老夫人不是不相信大房给自己下毒吗,不是根本不在意自己的生死吗,现在为了堵大房的嘴,倒把这件事拿出来说,真是小人见识。
苏氏脸色大变:“母亲怎么还说这话,根本就不是玉润……”
“不过这也不怨玉润。”老夫人故意道,“她年纪还小,若是能受到好的教导,必然不会变成这样,养不教,父之过,是你们把你教坏了,可惜了一个好好的孩子!”
梅玉润从来没有像现在这样难堪过。
祖母当时明明是护着她的,可现在却将她说的这样不可原谅,她说什么都没用了。
梅思源更是脸上无光,恼羞成怒,猛地站起来:“母亲,你怎么能这样说!玉润有什么不好,我哪里没把她教好?她根本就没有给雪凌下毒,你不能只凭一个婢女的话”
“无风不起浪,事出必有因,”老夫人还跟大房杠上了,“婢女是地位卑微,可她与你们二房无怨无仇,为何单单要指证你们,不指证旁人?”
“她”
“都不用再说了,我不想再提那件事了。”老夫人一拍桌子,“再说,以往我也不是没让玉润管过账,她做的账如何,思源媳妇都忘了吗?”
老夫人一开始是想让苏氏掌管中馈的,就让她记账,让梅玉润管账,对她们母女还是相当看重的。
结果苏氏不用心,梅玉润也并没有把心思放在这上面,管了一个月的账,弄的乱七八糟,漏洞补都补不上。
在梅雪凌看来,梅玉润应该是觉得,苏氏是必然要掌管中馈的,到时候她想怎样花钱就怎样花钱,根本不必费那心思。

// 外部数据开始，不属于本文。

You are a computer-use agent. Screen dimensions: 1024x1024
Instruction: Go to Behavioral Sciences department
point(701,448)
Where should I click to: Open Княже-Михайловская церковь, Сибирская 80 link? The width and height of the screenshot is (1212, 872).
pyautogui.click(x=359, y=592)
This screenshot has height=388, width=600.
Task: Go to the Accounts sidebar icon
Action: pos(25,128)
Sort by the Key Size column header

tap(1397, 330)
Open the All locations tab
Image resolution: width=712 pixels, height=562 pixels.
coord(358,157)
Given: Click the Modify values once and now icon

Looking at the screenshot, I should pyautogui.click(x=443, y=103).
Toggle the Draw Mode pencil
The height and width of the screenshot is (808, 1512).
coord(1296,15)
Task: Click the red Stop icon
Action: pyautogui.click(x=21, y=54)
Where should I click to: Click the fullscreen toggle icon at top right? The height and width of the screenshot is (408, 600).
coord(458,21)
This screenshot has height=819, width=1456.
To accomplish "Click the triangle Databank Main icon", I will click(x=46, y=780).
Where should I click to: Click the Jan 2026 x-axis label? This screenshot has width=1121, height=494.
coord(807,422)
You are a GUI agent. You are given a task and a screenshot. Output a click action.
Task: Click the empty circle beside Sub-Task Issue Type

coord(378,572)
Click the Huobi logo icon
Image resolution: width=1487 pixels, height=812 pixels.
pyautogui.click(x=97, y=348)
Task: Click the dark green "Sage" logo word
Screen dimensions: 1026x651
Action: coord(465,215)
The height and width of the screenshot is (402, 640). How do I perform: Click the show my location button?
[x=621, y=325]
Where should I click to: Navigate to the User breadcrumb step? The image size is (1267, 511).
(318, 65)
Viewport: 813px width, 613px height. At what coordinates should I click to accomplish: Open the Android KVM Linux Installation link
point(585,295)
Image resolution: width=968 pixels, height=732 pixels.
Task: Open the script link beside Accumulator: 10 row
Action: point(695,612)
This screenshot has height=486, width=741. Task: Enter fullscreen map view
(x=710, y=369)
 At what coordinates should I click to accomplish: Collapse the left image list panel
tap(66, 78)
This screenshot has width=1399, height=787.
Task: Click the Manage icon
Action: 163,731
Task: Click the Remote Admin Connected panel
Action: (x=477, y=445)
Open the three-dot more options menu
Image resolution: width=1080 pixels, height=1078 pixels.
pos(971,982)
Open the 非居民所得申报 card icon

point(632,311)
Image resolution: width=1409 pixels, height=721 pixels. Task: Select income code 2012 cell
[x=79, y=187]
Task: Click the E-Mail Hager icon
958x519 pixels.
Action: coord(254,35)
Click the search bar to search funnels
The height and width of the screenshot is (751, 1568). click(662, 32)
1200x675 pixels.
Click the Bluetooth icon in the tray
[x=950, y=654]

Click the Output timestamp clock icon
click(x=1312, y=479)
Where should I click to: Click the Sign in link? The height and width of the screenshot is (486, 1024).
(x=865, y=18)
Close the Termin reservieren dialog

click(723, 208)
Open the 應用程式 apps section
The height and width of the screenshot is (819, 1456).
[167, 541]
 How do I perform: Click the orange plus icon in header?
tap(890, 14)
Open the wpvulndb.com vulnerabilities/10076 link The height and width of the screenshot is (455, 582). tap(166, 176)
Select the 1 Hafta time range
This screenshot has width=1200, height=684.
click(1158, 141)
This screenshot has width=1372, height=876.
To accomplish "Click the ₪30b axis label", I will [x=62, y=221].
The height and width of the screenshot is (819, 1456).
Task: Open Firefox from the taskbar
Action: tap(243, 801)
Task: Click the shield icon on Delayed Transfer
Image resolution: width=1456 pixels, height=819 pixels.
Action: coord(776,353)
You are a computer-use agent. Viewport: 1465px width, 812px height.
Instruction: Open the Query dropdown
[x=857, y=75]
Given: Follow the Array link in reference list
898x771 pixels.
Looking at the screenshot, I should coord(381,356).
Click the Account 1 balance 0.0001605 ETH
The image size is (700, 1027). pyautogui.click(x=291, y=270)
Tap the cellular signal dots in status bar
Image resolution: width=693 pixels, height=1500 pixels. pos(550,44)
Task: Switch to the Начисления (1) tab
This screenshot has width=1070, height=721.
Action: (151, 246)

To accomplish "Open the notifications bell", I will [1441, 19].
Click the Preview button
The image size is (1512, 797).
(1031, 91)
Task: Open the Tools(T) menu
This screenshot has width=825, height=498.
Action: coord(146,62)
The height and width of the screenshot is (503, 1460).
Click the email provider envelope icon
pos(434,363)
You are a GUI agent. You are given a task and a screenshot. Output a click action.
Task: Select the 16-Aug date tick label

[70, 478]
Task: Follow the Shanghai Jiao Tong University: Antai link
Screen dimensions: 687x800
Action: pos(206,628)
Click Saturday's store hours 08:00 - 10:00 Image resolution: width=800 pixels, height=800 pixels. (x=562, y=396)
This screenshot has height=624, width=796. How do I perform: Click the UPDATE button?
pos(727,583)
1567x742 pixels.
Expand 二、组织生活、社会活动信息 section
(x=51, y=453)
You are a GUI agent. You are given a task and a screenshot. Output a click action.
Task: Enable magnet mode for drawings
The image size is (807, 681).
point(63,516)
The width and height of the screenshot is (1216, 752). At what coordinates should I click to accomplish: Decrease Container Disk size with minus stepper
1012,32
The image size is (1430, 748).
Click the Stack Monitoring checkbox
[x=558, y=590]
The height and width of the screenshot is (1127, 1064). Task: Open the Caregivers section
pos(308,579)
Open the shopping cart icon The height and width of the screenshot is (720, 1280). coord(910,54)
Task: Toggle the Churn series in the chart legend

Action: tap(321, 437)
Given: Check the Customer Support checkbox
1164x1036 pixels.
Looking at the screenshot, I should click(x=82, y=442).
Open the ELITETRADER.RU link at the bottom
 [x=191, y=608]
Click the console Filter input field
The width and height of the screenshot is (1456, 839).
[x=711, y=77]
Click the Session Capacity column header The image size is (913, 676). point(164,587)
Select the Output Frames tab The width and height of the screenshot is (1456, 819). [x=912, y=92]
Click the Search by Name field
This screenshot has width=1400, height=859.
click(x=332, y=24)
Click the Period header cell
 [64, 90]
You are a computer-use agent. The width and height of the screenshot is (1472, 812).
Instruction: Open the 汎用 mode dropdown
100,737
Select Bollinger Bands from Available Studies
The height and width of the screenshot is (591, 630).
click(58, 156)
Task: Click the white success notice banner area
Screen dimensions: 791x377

苏氏脸上一红:“这……以往是玉润年纪小,现在她长大了,也快出嫁了”
“玉润的确是到了出嫁的年纪,按理说是要学着看账管账,不过她连如何做人,如何行善都没有学会,就不用急着学管账,平日里思源媳妇就让她多读读女诫、家训,什么时候明白了自己错在哪里再说。”老夫人毫不留情面地道。
梅玉润咬紧牙,脸色煞白。
祖母这是要禁她的足,将她完全压制吗?
苏氏脸皮再厚,可女儿是她教出来的,被老夫人这样嫌弃,她也完全不知道,该怎么把话兜回来了。
“你们不必有任何意见,这件事我已经决定了,”老夫人大概是觉得大房反对的这样厉害,现在就把钥匙给庞氏,不大合适,接着道,“昊英媳妇,你就先看账记账,等我什么时候满意了再说。”
“知道了,母亲。”庞氏非常温顺地应了,尽量压着,不表现的太得意。
从老夫人这里出来,刚到门外,苏氏就骂上了:“人老了,脑子就是不不清楚,竟然做出这样糊涂的决定,真是好笑,可不是什么人都会看账,这是拿王府的中馈当玩笑呢。”
庞氏嘲笑道:“哟,大嫂,你胆子可真大,竟然这么说母亲,这话要是让母亲听到”
“母亲听到了,也是你说的,跟我有什么关系?”苏氏可不是省油的灯,接着骂回去。
庞氏一时语塞。
☆、第195章 脑残
梅昊英一点不受影响,得意地说:“母亲虽是有了些年纪,却一点不糊涂,心里跟明镜似的,之所以对有些人网开一面,并不是相信他们无辜,而是为了王府这最后一点脸面罢了。”
苏氏大怒:“你”
“可惜呀,有些人就是马不知脸长,还当自己有多无辜,岂不知自己做了什么恶事,旁人都很清楚,只有她自己,以为比谁都聪明。”庞氏有自家男人撑腰,更加有底气,不冷不热地说道。
梅昊英接着道:“聪明反被聪明误,做出丧尽天良之事的人,是不会有好下场的,老天爷能发威一次,就会有第二次,不是不报,时候未到!”
“你们”苏氏气的要死,可她和梅玉润的确是给梅雪凌下过毒的,本身就不占理,二房说的话,句句戳她痛处,她完全无法招架。
“二叔二婶,你们也不要太得意,”梅玉润眼神怨毒,“来日方长,鹿死谁手还不一定呢,不就是管账吗,你们还能怎样,最好是没有任何不对,要不然……”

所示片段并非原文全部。